AgentSkillsCN

agent-workflow-guidelines

AI 代理在开发任务中所需的关键工作流指南。在每项任务开始时使用,以确保工作流程规范、技能精准识别、端口探测到位、测试方法科学合理,并实现全面验证。通过整合关键提示词更新,使代理在各类任务中的行为始终保持一致。

SKILL.md
--- frontmatter
name: agent-workflow-guidelines
description: Essential workflow guidelines for AI agents working on development tasks. Use at the start of every task to ensure proper workflow, skill discovery, port detection, testing methodology, and verification. Consolidates critical prompt updates for consistent agent behavior across all tasks.

Agent Workflow Guidelines

Overview

Essential workflow guidelines to ensure efficient and reliable task execution. Follow these guidelines at the start of every task.

High Priority Guidelines

1. Mandatory Skill Discovery

MANDATORY WORKFLOW - Do not skip:

  1. Read task file (tasks/next_task.md)
  2. Read progress file (tasks/progress.txt)
  3. Call search_skills("") to list ALL available skills
  4. Load relevant skills before starting implementation
  5. Only then proceed with task work

This is a blocking requirement - the orchestrator will verify skill discovery was performed.

Limiting search breadth: If two skill searches return no relevant match, load the standard set for the task type (e.g. progress-tracking, pre-implementation-check) and proceed. Do not run additional broad queries (e.g. search_skills("backend")) repeatedly.

2. Port Detection Before Browser Connection

Before opening browser for testing:

  1. Check vite.config.ts for server.port configuration
  2. Check package.json for PORT environment variable
  3. Check running processes or terminal output for actual port
  4. Don't assume default ports (3000, 5173, etc.)
  5. Use discovered port in browser commands

If port detection fails, try common ports sequentially with timeout.

3. Phaser Game Testing Methodology

For Phaser game tasks:

  • PRIMARY METHOD: Use test seam commands (window.__TEST__.commands)
  • Test seams are the ONLY reliable way to interact with Phaser canvas games
  • DOM text search (find text) does NOT work with canvas-rendered text
  • Keyboard simulation may not work - use test seam commands instead
  • Always check for test seam availability before attempting DOM interactions

If test seam sceneKey doesn't update on transitions, use console logs as fallback verification.
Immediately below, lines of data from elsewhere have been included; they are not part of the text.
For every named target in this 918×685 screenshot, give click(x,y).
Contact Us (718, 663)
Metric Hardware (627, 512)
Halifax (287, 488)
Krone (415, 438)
4. Success Criteria Validation

Before marking task complete:

  1. Verify ALL success criteria are met
  2. Don't mark complete if progress shows 0/X criteria
  3. For each criterion, document how it was verified
  4. If browser testing fails, use fallback verification (console logs, code review)
  5. Don't abandon testing on first failure - try alternative methods

Completion Checklist:

  • All code changes implemented
  • TypeScript compilation passes
  • All success criteria verified
  • Browser testing completed (for web/game tasks)
  • Progress.txt updated
  • Git commit with proper format

Medium Priority Guidelines

5. TypeScript Compilation After Edits

After making code edits:

  1. Run npx tsc --noEmit immediately to check for errors
  2. Fix any compilation errors before proceeding
  3. Don't wait until end of task to check compilation
  4. Use smaller, incremental edits with verification

Common errors to watch for:

  • Syntax errors (extra/missing braces)
  • Method name mismatches (check actual method names in code)
  • Type mismatches (verify interface compatibility)
  • Import path errors (use relative paths)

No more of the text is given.